Cultura

¿Conocés el marango?

Con una gran dispersión geográfica, su redescubrimiento mucho le debe al cambio climático. Requiere profundas investigaciones científicas que validen su eficacia

marango
Arbol conocido como marango o moringa |

Redacción Central |

Considerado un árbol milagroso por las propiedades y aplicaciones que diversas culturas reconocen de sus partes, el marango tuvo su lugar entre antiguas civilizaciones como las egipcia, griega y romana.

Una de las 13 especies de la familia Moringaceae, la Moringa oleifera Lam (su nombre científico) es la más conocida y la más extendida, especialmente en zonas tropicales y subtropicales.

Originario del sur del Himalaya, el marango se extendió por otras partes de la India, Bangladesh, Afganistán, Pakistán, Sri Lanka, el sudeste asiático, Asia occidental y la península Arábica.

Diversas fuentes aseguran, sin ofrecer muchas pistas, que los soldados británicos trasladaron sus semillas de la India a Reino Unido para sembrarlas en sus jardines.
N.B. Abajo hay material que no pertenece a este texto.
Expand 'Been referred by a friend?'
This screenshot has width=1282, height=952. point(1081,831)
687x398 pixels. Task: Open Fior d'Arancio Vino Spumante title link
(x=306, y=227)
También las llevaron a África.

Algunos creen que los franceses introdujeron el árbol de hojas perennes en el Caribe y de allí fue trasladado a Centroamérica y el resto de América Latina.

Con decenas de nombres, tantos como sus usos, otros dan cuenta que en 1920 ya se había naturalizado en la región, que lo empleó básicamente como cerca viva y cortina rompevientos.

Incluso en Nicaragua -donde se le conoce hace más de 90 años- su uso apenas trascendió lo ornamental, pues la mayoría de los agricultores convivían con un casi desconocido árbol que solo empleaban para tratar dolencias de la piel y la tos.

Sin embargo, su redescubrimiento –del que habrá que agradecer al cambio climático si científicamente se comprueban todas sus ventajas- está asociado a su utilidad como complemento alimenticio, tanto en humanos como en animales de ceba.

Su comprobada resistencia a la sequía y su adaptabilidad a terrenos, climas y temperaturas –aunque no resiste las heladas ni los encharcamientos del suelo- le otorgan puntos a favor cuando la ausencia de lluvias debilita o elimina otras plantas verdes.

En opinión de muchos, el marango tiene un futuro prometedor en la industria dietética, aunque numerosos académicos que se niegan a echar campanas al vuelo insisten en que son necesarias investigaciones locales.

Tales estudios permitirían comprobar casuísticamente las características del árbol, que puede alcanzar los 12 metros de altura, dadas las mutaciones sufridas en su traslado por medio mundo.

Con sus hojas verdes y flores de color crema que aparecen principalmente en la época de sequía, el marango llega a crecer en condiciones ideales de tres a cinco metros por año.

Sus frutos en forma de vaina son parecidos a una legumbre, pero de sección triangular de unos 40 centímetros de longitud. Las semillas son negruzcas, redondeadas y con un tejido a modo de alas.

Aunque echa poderosas raíces, sobre todo si se siembra mediante semillas (también puede crecer por estacas), dura apenas dos décadas. Su tallo –que alcanza unos 40 centímetros de diámetro- es de madera blanda y de olor agradable, lo que lo hace muy apetecido en la fabricación de carbón.

Más allá de la necesaria investigación para la comprobación científica de sus propiedades, el marango podría ser un excelente protector de la naturaleza si consigue convencer a productores y consumidores de sus bondades como árbol de la vida.